WHAT IS BEING ASKED:
Begin at the line containing "The width and" in the data below and go on through the line containing "This screenshot has height=395, width=500.", repeating each line exactly; include both ends and no other line.

Stored items:
====
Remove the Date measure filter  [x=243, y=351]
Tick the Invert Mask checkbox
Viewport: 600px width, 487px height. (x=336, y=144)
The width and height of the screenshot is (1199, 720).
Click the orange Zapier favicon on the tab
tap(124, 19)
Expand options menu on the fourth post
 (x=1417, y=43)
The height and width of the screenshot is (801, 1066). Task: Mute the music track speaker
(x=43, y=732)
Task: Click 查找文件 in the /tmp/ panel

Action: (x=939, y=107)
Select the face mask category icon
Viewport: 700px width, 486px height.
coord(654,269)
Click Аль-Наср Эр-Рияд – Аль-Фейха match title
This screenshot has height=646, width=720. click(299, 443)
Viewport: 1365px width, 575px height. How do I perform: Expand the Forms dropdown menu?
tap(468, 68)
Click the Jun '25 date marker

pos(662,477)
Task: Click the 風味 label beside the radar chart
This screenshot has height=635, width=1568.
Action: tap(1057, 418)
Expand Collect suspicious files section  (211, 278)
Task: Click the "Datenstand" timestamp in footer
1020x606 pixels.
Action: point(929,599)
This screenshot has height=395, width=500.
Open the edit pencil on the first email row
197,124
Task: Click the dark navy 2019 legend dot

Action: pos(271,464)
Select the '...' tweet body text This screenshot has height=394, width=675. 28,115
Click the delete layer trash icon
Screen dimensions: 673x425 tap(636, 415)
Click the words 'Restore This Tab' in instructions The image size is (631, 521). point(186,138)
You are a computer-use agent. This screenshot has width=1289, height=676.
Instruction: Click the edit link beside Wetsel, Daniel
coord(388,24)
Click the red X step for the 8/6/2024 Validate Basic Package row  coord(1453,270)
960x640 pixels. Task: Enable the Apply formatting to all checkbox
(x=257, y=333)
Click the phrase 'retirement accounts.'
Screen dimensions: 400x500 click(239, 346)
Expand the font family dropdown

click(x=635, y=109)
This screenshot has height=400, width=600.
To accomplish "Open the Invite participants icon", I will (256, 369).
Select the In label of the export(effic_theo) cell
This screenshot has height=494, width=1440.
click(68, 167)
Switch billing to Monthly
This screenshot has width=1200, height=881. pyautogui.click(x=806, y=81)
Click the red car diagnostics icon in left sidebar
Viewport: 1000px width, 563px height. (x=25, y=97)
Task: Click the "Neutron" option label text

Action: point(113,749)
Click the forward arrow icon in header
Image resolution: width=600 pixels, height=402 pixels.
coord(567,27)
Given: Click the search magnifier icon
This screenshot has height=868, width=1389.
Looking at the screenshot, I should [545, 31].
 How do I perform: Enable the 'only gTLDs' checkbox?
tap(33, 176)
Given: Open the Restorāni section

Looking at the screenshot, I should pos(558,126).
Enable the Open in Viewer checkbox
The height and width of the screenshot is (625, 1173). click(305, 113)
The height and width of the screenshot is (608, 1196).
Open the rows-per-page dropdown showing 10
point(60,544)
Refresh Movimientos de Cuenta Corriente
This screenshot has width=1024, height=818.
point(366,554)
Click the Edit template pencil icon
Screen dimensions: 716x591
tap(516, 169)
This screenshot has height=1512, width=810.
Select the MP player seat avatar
====
SOLUTION:
The width and height of the screenshot is (1199, 720).
Click the orange Zapier favicon on the tab
tap(124, 19)
Expand options menu on the fourth post
 (x=1417, y=43)
The height and width of the screenshot is (801, 1066). Task: Mute the music track speaker
(x=43, y=732)
Task: Click 查找文件 in the /tmp/ panel

Action: (x=939, y=107)
Select the face mask category icon
Viewport: 700px width, 486px height.
coord(654,269)
Click Аль-Наср Эр-Рияд – Аль-Фейха match title
This screenshot has height=646, width=720. click(299, 443)
Viewport: 1365px width, 575px height. How do I perform: Expand the Forms dropdown menu?
tap(468, 68)
Click the Jun '25 date marker

pos(662,477)
Task: Click the 風味 label beside the radar chart
This screenshot has height=635, width=1568.
Action: tap(1057, 418)
Expand Collect suspicious files section  (211, 278)
Task: Click the "Datenstand" timestamp in footer
1020x606 pixels.
Action: point(929,599)
This screenshot has height=395, width=500.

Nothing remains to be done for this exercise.